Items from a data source
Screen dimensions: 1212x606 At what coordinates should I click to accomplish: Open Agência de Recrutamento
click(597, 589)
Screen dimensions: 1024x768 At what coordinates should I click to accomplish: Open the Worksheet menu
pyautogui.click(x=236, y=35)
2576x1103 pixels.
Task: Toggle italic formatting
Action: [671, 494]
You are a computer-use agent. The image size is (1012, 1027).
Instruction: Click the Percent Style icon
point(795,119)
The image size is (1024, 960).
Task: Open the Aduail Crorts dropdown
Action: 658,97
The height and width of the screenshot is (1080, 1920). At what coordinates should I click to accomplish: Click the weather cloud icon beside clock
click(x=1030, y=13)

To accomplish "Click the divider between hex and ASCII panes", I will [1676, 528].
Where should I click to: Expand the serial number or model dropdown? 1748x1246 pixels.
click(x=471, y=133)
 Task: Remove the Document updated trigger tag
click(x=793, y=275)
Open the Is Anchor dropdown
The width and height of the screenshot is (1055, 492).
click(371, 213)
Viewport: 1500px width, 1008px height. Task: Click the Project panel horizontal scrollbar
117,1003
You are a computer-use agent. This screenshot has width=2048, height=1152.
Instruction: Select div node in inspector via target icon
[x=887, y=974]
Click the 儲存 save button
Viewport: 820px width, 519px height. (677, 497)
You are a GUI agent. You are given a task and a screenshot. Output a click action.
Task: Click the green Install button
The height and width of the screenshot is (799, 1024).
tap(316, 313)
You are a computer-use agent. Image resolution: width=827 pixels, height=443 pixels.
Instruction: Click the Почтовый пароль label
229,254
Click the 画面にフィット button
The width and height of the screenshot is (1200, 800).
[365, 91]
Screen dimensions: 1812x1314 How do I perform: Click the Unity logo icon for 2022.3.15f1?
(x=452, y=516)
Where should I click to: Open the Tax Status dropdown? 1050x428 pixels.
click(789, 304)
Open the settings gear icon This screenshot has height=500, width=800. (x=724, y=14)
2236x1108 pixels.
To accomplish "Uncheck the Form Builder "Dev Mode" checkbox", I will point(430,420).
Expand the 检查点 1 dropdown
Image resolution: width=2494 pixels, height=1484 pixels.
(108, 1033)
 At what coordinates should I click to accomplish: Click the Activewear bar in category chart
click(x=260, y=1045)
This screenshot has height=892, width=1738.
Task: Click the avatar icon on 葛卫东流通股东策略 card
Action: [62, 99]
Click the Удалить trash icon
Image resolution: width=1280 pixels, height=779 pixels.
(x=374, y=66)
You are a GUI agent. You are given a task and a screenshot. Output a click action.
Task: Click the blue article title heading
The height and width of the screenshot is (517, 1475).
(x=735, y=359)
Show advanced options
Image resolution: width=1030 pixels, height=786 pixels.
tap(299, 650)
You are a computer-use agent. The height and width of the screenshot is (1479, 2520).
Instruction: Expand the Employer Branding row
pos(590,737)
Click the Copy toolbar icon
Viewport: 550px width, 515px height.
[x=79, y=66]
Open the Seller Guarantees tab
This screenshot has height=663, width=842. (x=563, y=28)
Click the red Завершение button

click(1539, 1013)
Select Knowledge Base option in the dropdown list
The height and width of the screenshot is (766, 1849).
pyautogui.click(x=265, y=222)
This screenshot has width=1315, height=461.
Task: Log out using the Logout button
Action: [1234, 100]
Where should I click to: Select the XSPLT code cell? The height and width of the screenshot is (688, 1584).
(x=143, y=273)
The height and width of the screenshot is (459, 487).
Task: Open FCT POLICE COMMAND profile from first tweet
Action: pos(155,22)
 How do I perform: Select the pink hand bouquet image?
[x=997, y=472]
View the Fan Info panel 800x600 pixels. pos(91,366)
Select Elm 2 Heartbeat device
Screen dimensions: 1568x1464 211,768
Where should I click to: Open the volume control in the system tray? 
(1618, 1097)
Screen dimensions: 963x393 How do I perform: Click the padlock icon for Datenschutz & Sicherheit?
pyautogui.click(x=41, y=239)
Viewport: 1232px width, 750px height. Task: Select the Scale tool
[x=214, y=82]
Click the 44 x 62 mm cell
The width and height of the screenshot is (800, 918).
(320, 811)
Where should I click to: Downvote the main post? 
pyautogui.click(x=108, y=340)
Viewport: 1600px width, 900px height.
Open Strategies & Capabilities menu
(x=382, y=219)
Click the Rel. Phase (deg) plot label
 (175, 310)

:: TASK STATEMENT ::
Reproduce word for word the stretch from the start of the records through the line containing "will [1676, 528].", with both ends included.

:: OUTPUT ::
Screen dimensions: 1212x606 At what coordinates should I click to accomplish: Open Agência de Recrutamento
click(597, 589)
Screen dimensions: 1024x768 At what coordinates should I click to accomplish: Open the Worksheet menu
pyautogui.click(x=236, y=35)
2576x1103 pixels.
Task: Toggle italic formatting
Action: [671, 494]
You are a computer-use agent. The image size is (1012, 1027).
Instruction: Click the Percent Style icon
point(795,119)
The image size is (1024, 960).
Task: Open the Aduail Crorts dropdown
Action: 658,97
The height and width of the screenshot is (1080, 1920). At what coordinates should I click to accomplish: Click the weather cloud icon beside clock
click(x=1030, y=13)

To accomplish "Click the divider between hex and ASCII panes", I will [1676, 528].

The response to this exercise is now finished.